Economic index rises only slightly But some analysts detect signs of better times ahead

August 04, 1993|By New York Times News Service

The government's main forecasting gauge barely inched up in June, and its decline in May was slightly larger than had originally been estimated, the Commerce Department reported yesterday.

The index of leading economic indicators, which is supposed to offer a six-to-nine-month look ahead at the economy, rose a scant 0.1 percent in June. The decline in May was 0.4 percent, not the 0.3 percent originally reported.

The gain in the index was less than expected; many forecasters predicted a gain of 0.2 percent or 0.3 percent.

Investors viewed the report as another sign that the economy would remain relatively weak in the second half of the year, so they bought bonds and sold stocks and dollars. The yield on the 30-year Treasury bond ended at 6.52 percent, a 16-year low, after having dropped as low as 6.51 percent earlier in the day.

But some economists, though acknowledging that the economy is growing at a modest pace, said other recent data suggest more momentum than the index of leading indicators seemed to reflect.

"Growth won't be robust, but it should be in the 2.5-percent-to-3.0-percent range or even higher" for the second half of 1993, said David Mullins, vice chairman at the Federal Reserve Board. Growth in the first half of the year averaged 1.2 percent.

The index, a compilation of 11 forward-looking indicators of economic activity, from consumer expectations to new building permits, was slightly lower in June than it was last December but still well above where it was for most of last year.

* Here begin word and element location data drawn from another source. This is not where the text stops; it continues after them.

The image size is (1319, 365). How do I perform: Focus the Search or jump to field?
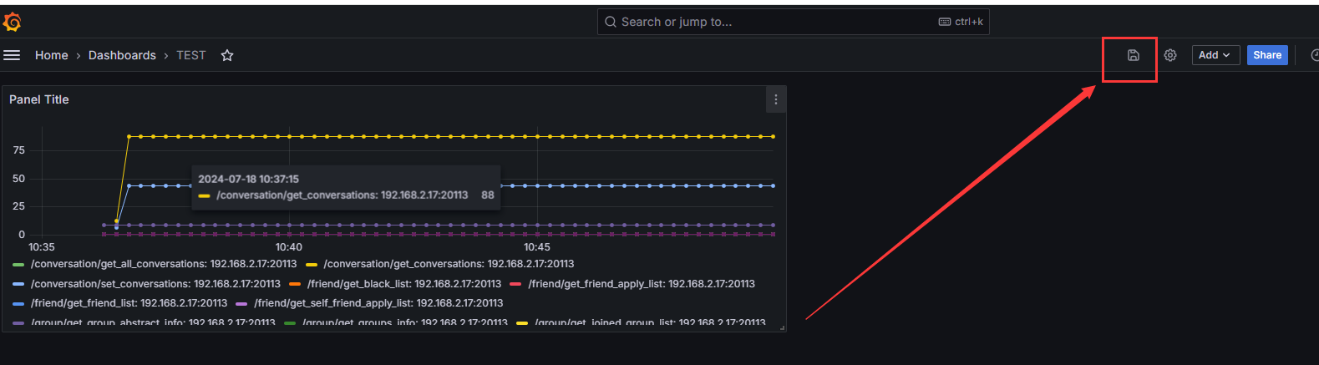(x=769, y=22)
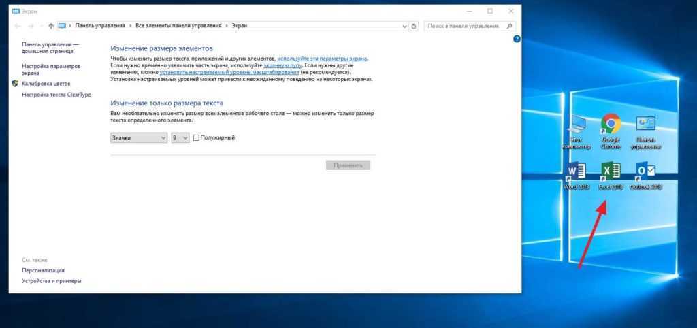Open the Калибровка цветов link

(x=46, y=83)
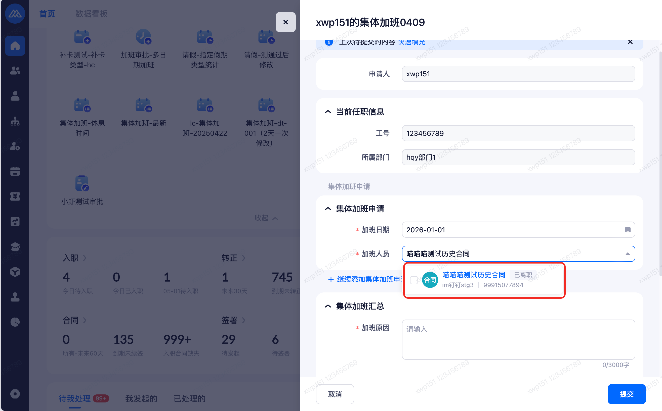This screenshot has height=411, width=662.
Task: Collapse the 集体加班申请 section
Action: (328, 209)
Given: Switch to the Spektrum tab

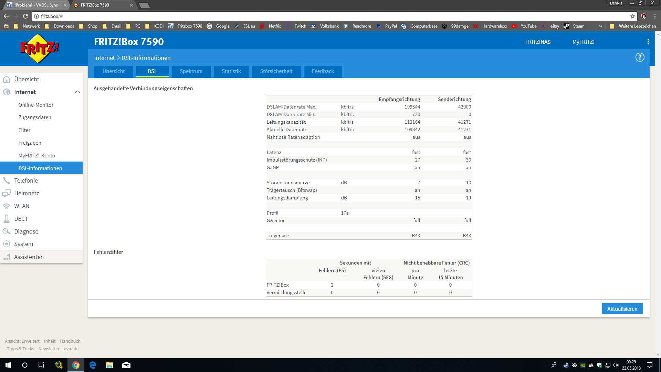Looking at the screenshot, I should (191, 71).
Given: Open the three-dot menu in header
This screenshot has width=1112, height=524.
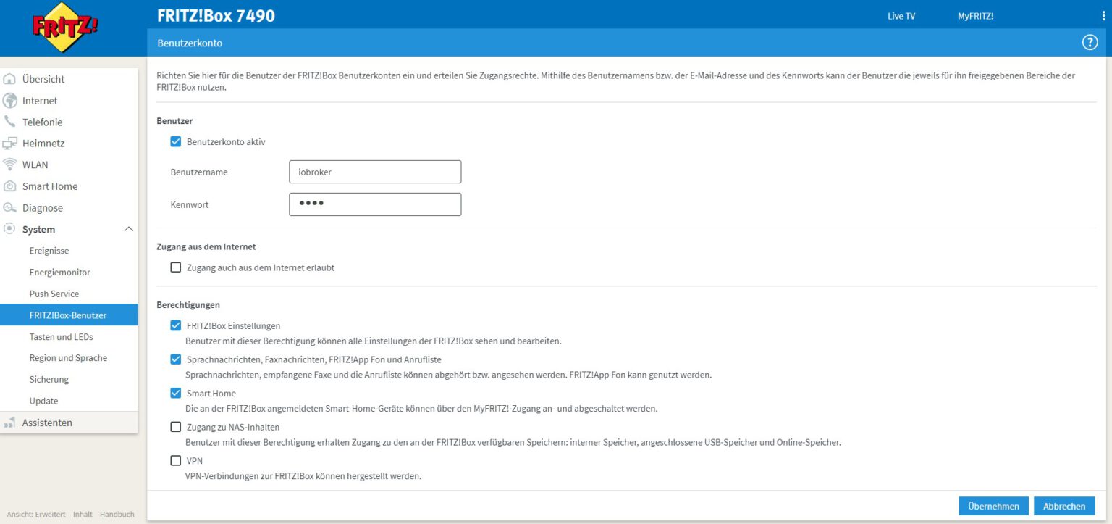Looking at the screenshot, I should point(1103,15).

Six of the components rose; five fell. A drop in first-time unemployment claims, higher stock prices and a big jump in orders for equipment and contracts for business construction helped push the index up slightly.

At the same time, however, factory orders for long-lasting goods, a portent of future production, declined, and the time it takes businesses to fill orders, a sign of how busy factories are, shrank.

Most economists caution that the leading indicators are of limited use.

"The index really tells us June was a sluggish month, which we already knew," said Bruce Steinberg, chief economist at Merrill Lynch. "But it doesn't tell us much about how the rest of the year will develop."

The economy, he said, has been doing better than it looks on the surface. Consumers and businesses, despite their sour moods, spent briskly in the spring. The main reason the economy grew at a sluggish 1.7 percent annual rate was that business cut inventory growth sharply.

What's more, auto production is slated to rise sharply this month, and that could lift sales for businesses that supply Detroit. And construction spending, which sagged in the spring, may turn up. Builders started enough projects in the past three months to lead to sizable gains in construction outlays in the third quarter. In addition, mortgage applications, a forward-looking indicator of homebuilding, jumped in July.

"The economy is going to look stronger in the second half than in the first half, even though the leading indicators aren't alerting us to that possibility" Mr. Steinberg said.